2 River Leven section

[NN 191 619]–[NN 205 189]

J.E. Treagus

Published in: The Dalradian rocks of the central Grampian Highlands of Scotland. PGA 124 (1–2) 2013 https://doi.org/10.1016/j.pgeola.2012.07.009. Also on NORA

2.1 Introduction

The River Leven, east of Kinlochleven, provides a virtually continuous section, from the uppermost formation of the Grampian Group (the Eilde Flag Formation) through the three lowest members of the Loch Treig Schist and Quartzite Formation at the base of the Appin Group (the Eilde Quartzite, the Eilde Schists, and the Binnein Quartzite) (Figure 3.5). Its importance lies in the fact that a sedimentary transition between the Grampian and Appin groups can be clearly demonstrated. In addition, structural information from these rocks, in conjunction with that from other GCR sites around Loch Leven to the west, enables the large-scale tectonic picture of the western Grampian fold-belt to be understood. The exposures in the present-day bed and banks of the river are complemented in the east by those in an old course of the river and in the west by exposures adjacent to a pipeline.

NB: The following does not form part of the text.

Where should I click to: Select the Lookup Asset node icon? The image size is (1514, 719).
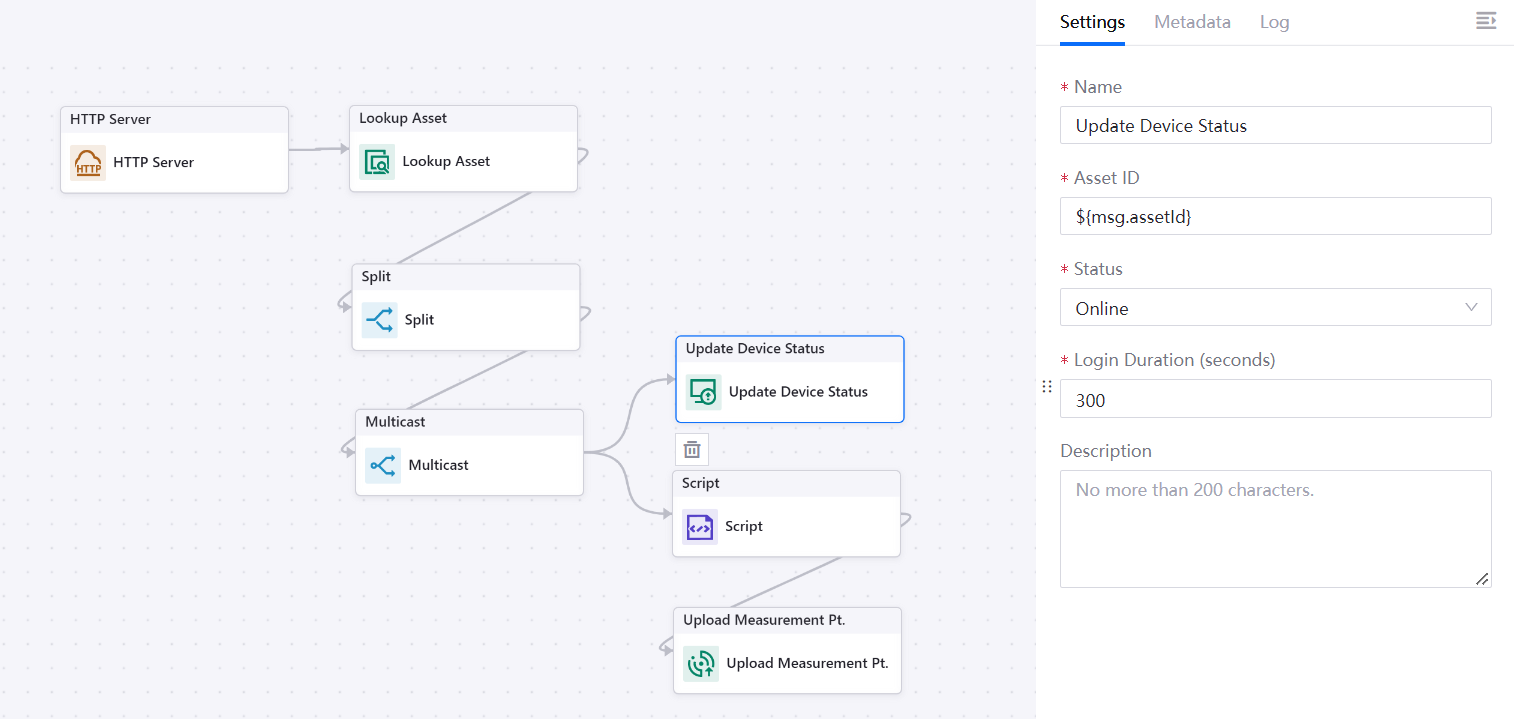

The stratigraphical succession and the broad structural relationships of the Kinlochleven area have been described by Bailey (1960), with detailed structural data relating to the two regional phases of deformation being provided by Treagus (1974). A description of the GCR site was included in a guide to the Loch Leven area by Roberts and Treagus (1977b). A different interpretation of the structure was proposed by Hickman (1978), but this was refuted by Roberts and Treagus (1980).

2.2 Description

The GCR site extends from the youngest rocks at [NN 1910 6186], just west of the old bridge across the River Leven at Kinlochleven, east to the oldest at [NN 2047 6088], some 1.7 km upstream (Figure 3.5). At the former location, and for some 400 m upstream, are excellent exposures of the well-bedded, pure white, Binnein Quartzite with plentiful cross-bedding that youngs consistently to the west in vertical rocks (Figure 3.6). Characteristic rusty spots, a few millimetres in length are seen elongated parallel to a steep west-dipping cleavage in interbedded pelites. The transitional junction with the Eilde Schists is exposed in the river at about [NN 1950 6173]; younging in quartzite ribs immediately east of the junction is to the west.

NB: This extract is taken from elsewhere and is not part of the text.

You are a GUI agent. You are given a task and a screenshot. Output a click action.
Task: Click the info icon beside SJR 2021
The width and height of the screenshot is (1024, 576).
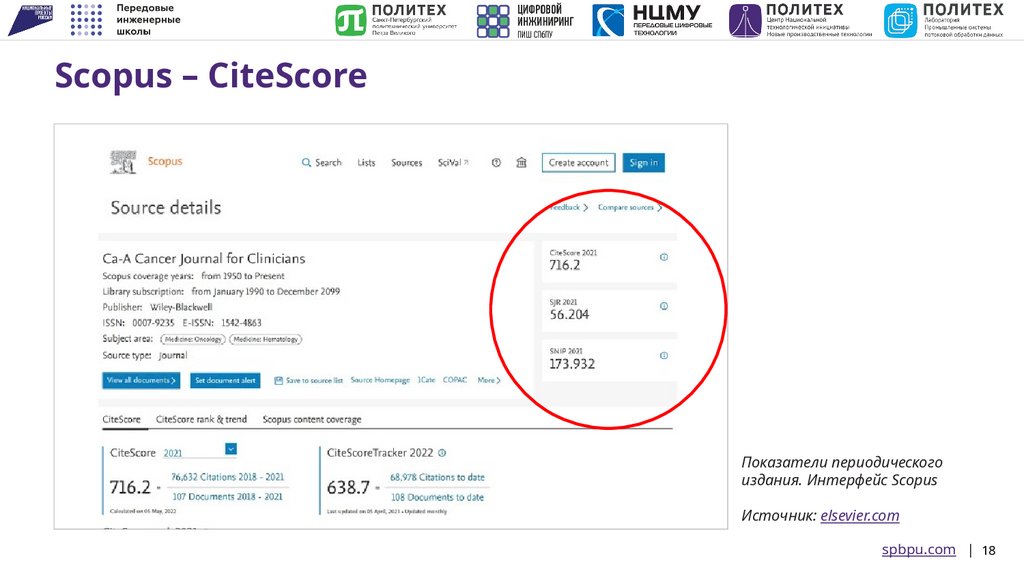point(664,306)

The Eilde Schists are dark-grey pelites and semipelites with ribs of quartzite and feldspathic psammite, particularly near the top and bottom transitional beds, where carbonaceous and calcareous beds are also more common. Much of the accessible outcrop is in the flat limbs of folds, which are knee-shaped and tens of metres in wavelength; these folds verge north-west with an axial-planar, steep NW-dipping, intensely-developed, crenulation cleavage. The junction of the Eilde Schists with the Eilde Quartzite is exposed at about [NN 2006 6150], on the vertical limb (some 50 m wide and striking 037°) of a major fold; to the east a flat limb, some 100 m wide is exposed at waterfalls, where inverted cross-bedding and slump-folds are excellently displayed in the feldspathic quartzites. The dip then gradually increases to the east across a major fold hinge, to return to vertical at about [NN 2025 6606]; some good exposures are seen in the old river course which runs north-west from here. Associated with this major fold are small-scale folds in thin quartzite beds and a steep axial-planar crenulation cleavage in the pelites.

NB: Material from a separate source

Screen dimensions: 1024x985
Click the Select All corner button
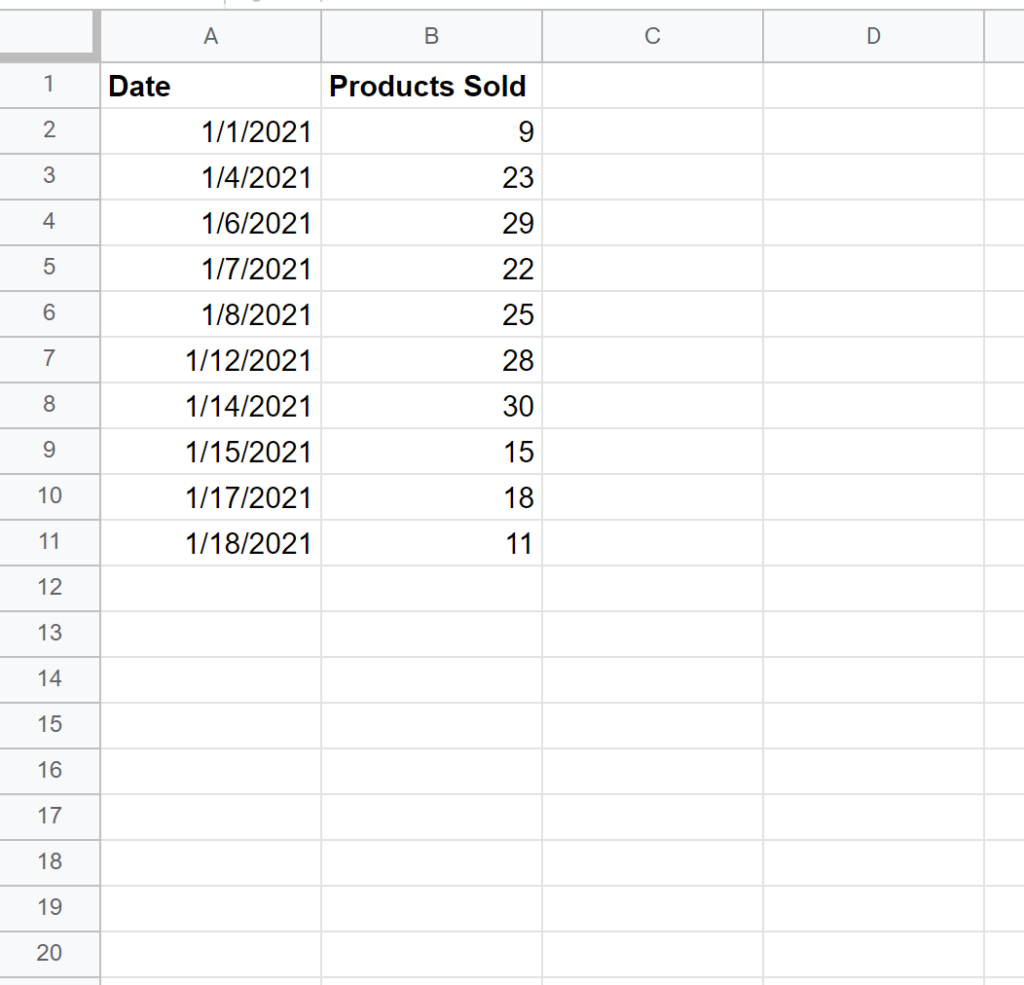(50, 36)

The junction with the Eilde Flags at the top of the Grampian Group is easily identified at the point where an overflow channel from the pipeline to the south joins the river at [NN 2026 6598]. Thin-ribbed psammites and semipelites occur to the east of the reddened quartzites of the Eilde Quartzite, with typical Grampian Group thicker-bedded feldspathic psammites coming in immediately east of a porphyritic microdiorite dyke. Westward-younging cross-beds and slump-folds in the steep east-dipping rocks are well-seen throughout, but one 5 m-wide unit, between two waterfalls on the north bank, displays 10 cm- to 1 m-thick beds of slump folds particularly well, together with 50 cm-thick beds of unusually pebbly psammites. Pebbles in the latter are strongly elongated, up to a length of 4 cm, in the plane of the dominant, steep west-dipping, crenulation cleavage. Cleavage/bedding intersections are sub-horizontal (e.g. 5° to 062°).

2.3 Interpretation

The section in the River Leven is so unbroken and the way-up indicators are so unambiguous, that there can be no doubt that it provides a continuous stratigraphical section from the Eilde Flags (oldest), at the top of the Grampian Group, through the Eilde Quartzite and the Eilde Schists into the Binnein Quartzite, the lowest members of the Loch Treig Schist and Quartzite Formation at the base of the Lochaber Subgroup in the Appin Group. Most importantly, the attitude and style of the minor structures is consistent throughout the section and there is no evidence for a tectonic or metamorphic break at the junction between the Grampian and Appin group rocks. This observation became important with the assertion by Piasecki and van Breeman (1983) that rocks near Aviemore, which they assigned to the lower part of the Grampian Group, share a structural and tectonic event, then dated at 750 Ma, with underlying migmatitic rocks. Since there is no evidence in the Appin Group of events of this age, it appeared at that time that there must be a tectonic and/or metamorphic break within, or at the top of, the Grampian Group. However, since all of the rocks with evidence of a 750 Ma or older event (the date has subsequently been revised to c. 800 Ma) are now regarded as part of the pre-Grampian Group Badenoch Group (see Leslie et al., 2013), such an interpretation is no longer necessary.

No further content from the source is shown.